Her exhibit A? “[T]he extended-family structures that are common in African American communities.” Her exhibit B? “queer communities…especially during the AIDS crisis.” These are, in her telling, “a model for intimacy and care beyond the bounds of the institution of marriage”—one we can and should try to replicate in order to replace marriage.

To understate things so dramatically that my pants are at risk of combusting, the statistics don’t support Catran’s suggestion. Over sixty percent of black children in America are raised by a single parent. Black marriage rates are the lowest of any group, nationally. And black children and teens suffer a youth homicide rate 400% higher than the national average, the highest juvenile incarceration rate by far, the highest obesity rates, and among the highest school dropout rates. By virtually every measure, African American children are not doing well, and it’s hard to believe that rock-bottom marriage rates in their communities have nothing to do with it.

Actually, that was another trouser-torching understatement–one that bodes ill for white Americans, among whom marriage is also declining. The causal link between marriage and flourishing children is one of those sociological findings the experts describe as “settled science.” To quote a 2015 joint report from Princeton University and the Brookings Institute, “Reams of social science and medical research convincingly show that children who are raised by their married, biological parents enjoy better physical, cognitive and emotional outcomes, on average, than children raised in other circumstances…[R]esearchers have been able to make a strong case that marriage has causal impacts on outcomes such as children’s schooling, their social and emotional adjustment, and their employment, marriage and mental health as adults.”

(More information in this outstanding series of articles from Focus on the Family).

As for children raised in “queer communities” during the AIDS crisis, it’s difficult to find analogous statistics about their well-being. But the story is in the headline. The stomach-turning number of sexual partners gay men report having and the resultant higher rates of STD infection and death don’t exactly paint a picture of stable and nurturing homes. If you buy this as a workable replacement for marriage, I have a flourishing salt business in Sodom you may want to buy stock in.

Catron makes a fair point about people who marry with false expectations, noting that since at least the 1950s, marriage has been climbing Maslow’s hierarchy of needs. What Americans once looked to as a means of building a home and providing mutual care has become a theater for self-expression, indulging our every commercial appetite (she cites the bloated bridal industry, for instance), and enthroning feelings of infatuation as the eternal barometer of love.

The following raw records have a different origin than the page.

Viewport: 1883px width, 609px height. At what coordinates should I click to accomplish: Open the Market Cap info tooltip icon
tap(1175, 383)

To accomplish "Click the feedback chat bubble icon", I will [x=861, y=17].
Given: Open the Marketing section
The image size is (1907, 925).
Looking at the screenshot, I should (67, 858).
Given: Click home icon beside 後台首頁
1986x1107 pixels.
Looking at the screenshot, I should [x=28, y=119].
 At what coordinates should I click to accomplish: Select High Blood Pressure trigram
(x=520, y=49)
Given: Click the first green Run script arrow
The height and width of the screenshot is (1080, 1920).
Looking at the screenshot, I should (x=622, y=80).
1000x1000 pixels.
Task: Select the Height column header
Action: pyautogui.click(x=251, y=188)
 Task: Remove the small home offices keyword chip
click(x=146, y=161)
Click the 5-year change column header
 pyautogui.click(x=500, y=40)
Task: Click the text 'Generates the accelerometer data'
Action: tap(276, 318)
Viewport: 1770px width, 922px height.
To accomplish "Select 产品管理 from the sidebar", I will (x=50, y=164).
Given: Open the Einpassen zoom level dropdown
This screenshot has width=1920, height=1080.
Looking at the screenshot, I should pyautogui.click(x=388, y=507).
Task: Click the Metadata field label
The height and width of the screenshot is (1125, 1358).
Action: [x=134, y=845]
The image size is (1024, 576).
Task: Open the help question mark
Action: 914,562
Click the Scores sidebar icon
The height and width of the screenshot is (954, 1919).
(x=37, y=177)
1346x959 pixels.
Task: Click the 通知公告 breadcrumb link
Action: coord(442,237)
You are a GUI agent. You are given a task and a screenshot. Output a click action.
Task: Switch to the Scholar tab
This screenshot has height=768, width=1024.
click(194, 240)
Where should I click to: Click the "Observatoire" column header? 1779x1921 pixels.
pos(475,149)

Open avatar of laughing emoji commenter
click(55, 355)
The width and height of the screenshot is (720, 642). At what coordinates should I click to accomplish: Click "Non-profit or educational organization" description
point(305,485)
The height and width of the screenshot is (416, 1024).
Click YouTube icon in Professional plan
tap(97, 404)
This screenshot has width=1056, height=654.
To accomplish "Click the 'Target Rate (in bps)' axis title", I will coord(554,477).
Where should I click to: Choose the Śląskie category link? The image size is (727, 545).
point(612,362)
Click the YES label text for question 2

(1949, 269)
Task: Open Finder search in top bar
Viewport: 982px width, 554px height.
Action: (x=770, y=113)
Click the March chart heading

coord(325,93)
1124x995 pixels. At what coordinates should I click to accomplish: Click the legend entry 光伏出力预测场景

But what she misses is that it is marriage’s deconstruction as an institution, not its overemphasis, that has turned it into a glorified prom. All of our coddling of couples who expect their dreams to come true on their special day is meant to mask our amnesia about the historic and nearly universal purpose of marriage—to wit, as “cultural process…to attach fathers to the mother-child unit,” as Maggie Gallagher diagnoses it. Or, as G. K. Chesterton calls the first institution more evocatively, “the factory that manufactures mankind.”

It’s okay that marriage distracts from other relationships for the simple fact that marriage is not just one relationship among many. It is the relationship to which all others owe their being. It’s not just one way of ordering our dealings with one another which we could plausibly replace, if we so chose. It’s how we were designed to exist. It’s why we exist, in a causal sense.

To object, as Catron does, to the way marriage takes time away from friends, colleagues, political rallies, and even other family members is like objecting to the way my car’s engine guzzles so much fuel that could be better used by the air-conditioning, power windows, and that little screen in the back that keeps the kids quiet. I could object that air conditioning is more immediately enjoyable and that there are many other systems that could take the engine’s place.

But that leaves me with a pressing question: why in thunder am I sitting out here in the driveway with the air blasting, going nowhere? What is a car even for (besides getting me to after-work beers, I mean)?